● Data to examine:
▬▬▬▬▬▬

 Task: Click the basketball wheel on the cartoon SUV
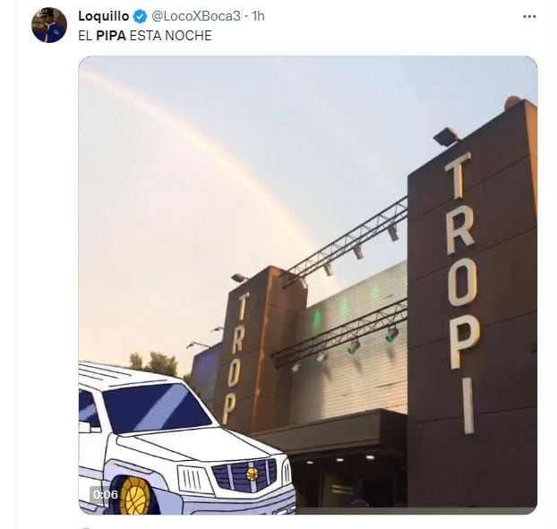[x=135, y=496]
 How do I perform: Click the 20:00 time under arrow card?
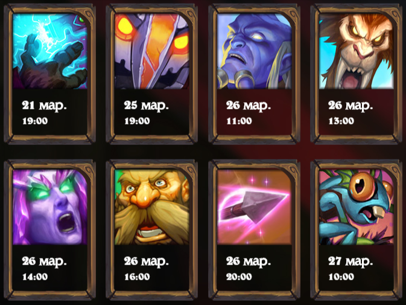[x=239, y=277]
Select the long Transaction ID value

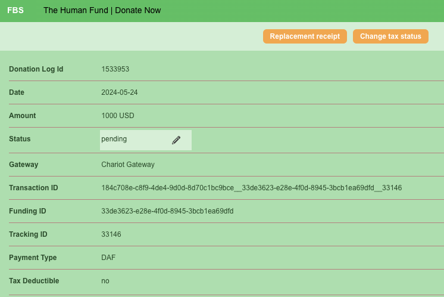[252, 188]
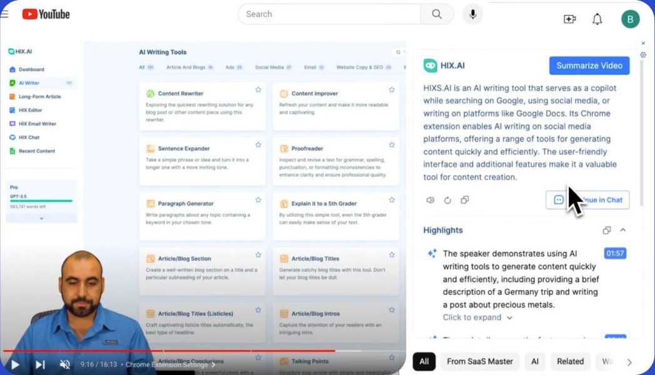Click the YouTube microphone voice search icon
The height and width of the screenshot is (375, 655).
point(472,14)
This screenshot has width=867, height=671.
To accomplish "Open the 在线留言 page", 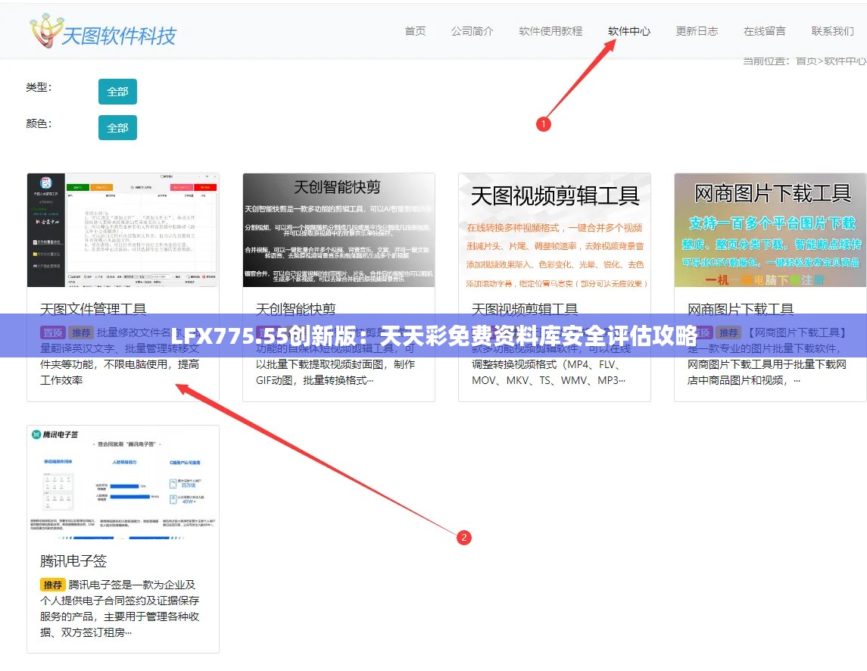I will pos(765,31).
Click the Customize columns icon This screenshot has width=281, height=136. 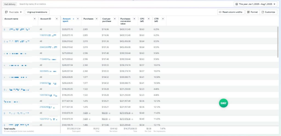tap(263, 12)
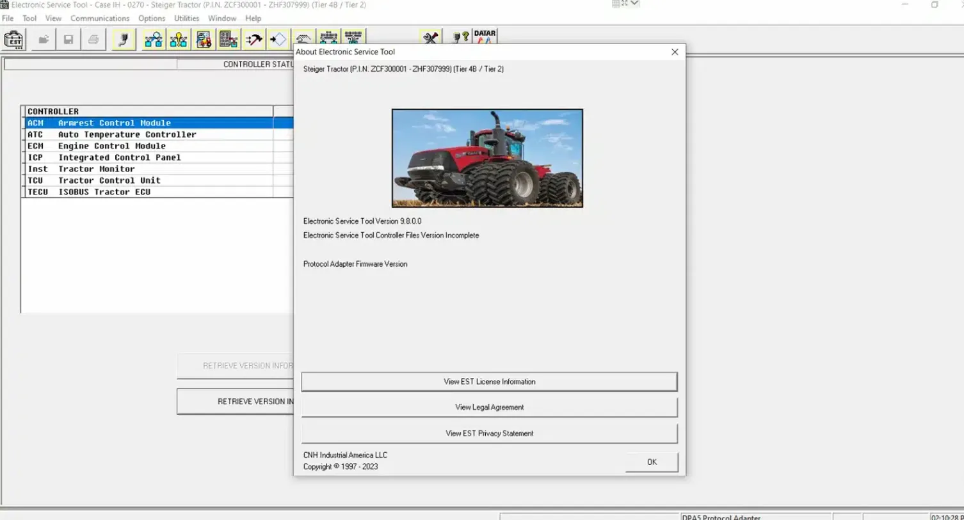964x520 pixels.
Task: Open the View Legal Agreement button
Action: 489,407
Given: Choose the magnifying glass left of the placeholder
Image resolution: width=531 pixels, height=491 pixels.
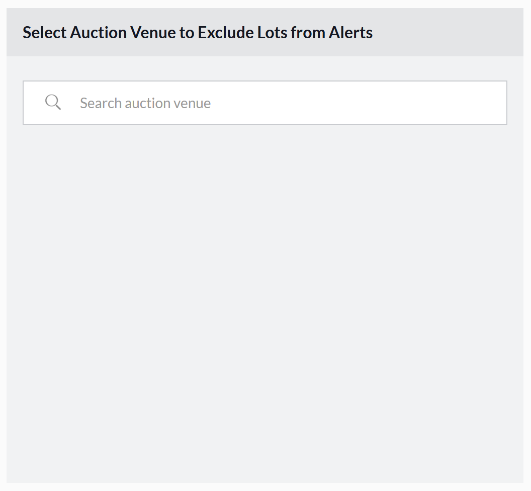Looking at the screenshot, I should pos(53,102).
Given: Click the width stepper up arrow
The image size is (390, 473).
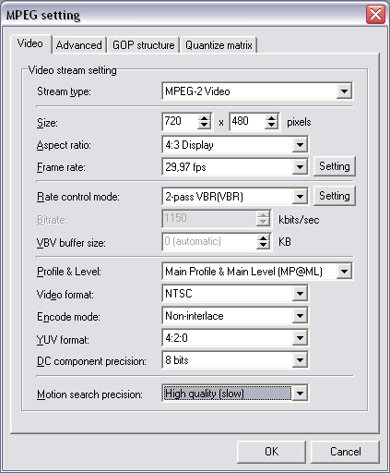Looking at the screenshot, I should [204, 117].
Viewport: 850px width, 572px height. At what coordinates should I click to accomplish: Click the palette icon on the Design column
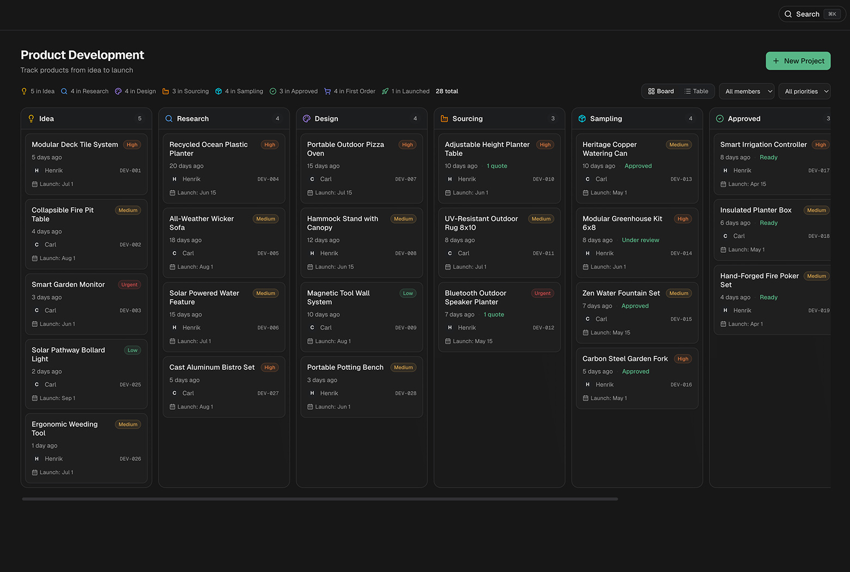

▬▬▬▬▬▬

● What you are asked to do: Quote exactly the lines from the one that contains "The image size is (390, 473)." through the end of the listing above, both ends included, leaving out the pictures.

● Problem solution:
The image size is (390, 473).
Looking at the screenshot, I should [204, 117].
Viewport: 850px width, 572px height. At what coordinates should I click to accomplish: Click the palette icon on the Design column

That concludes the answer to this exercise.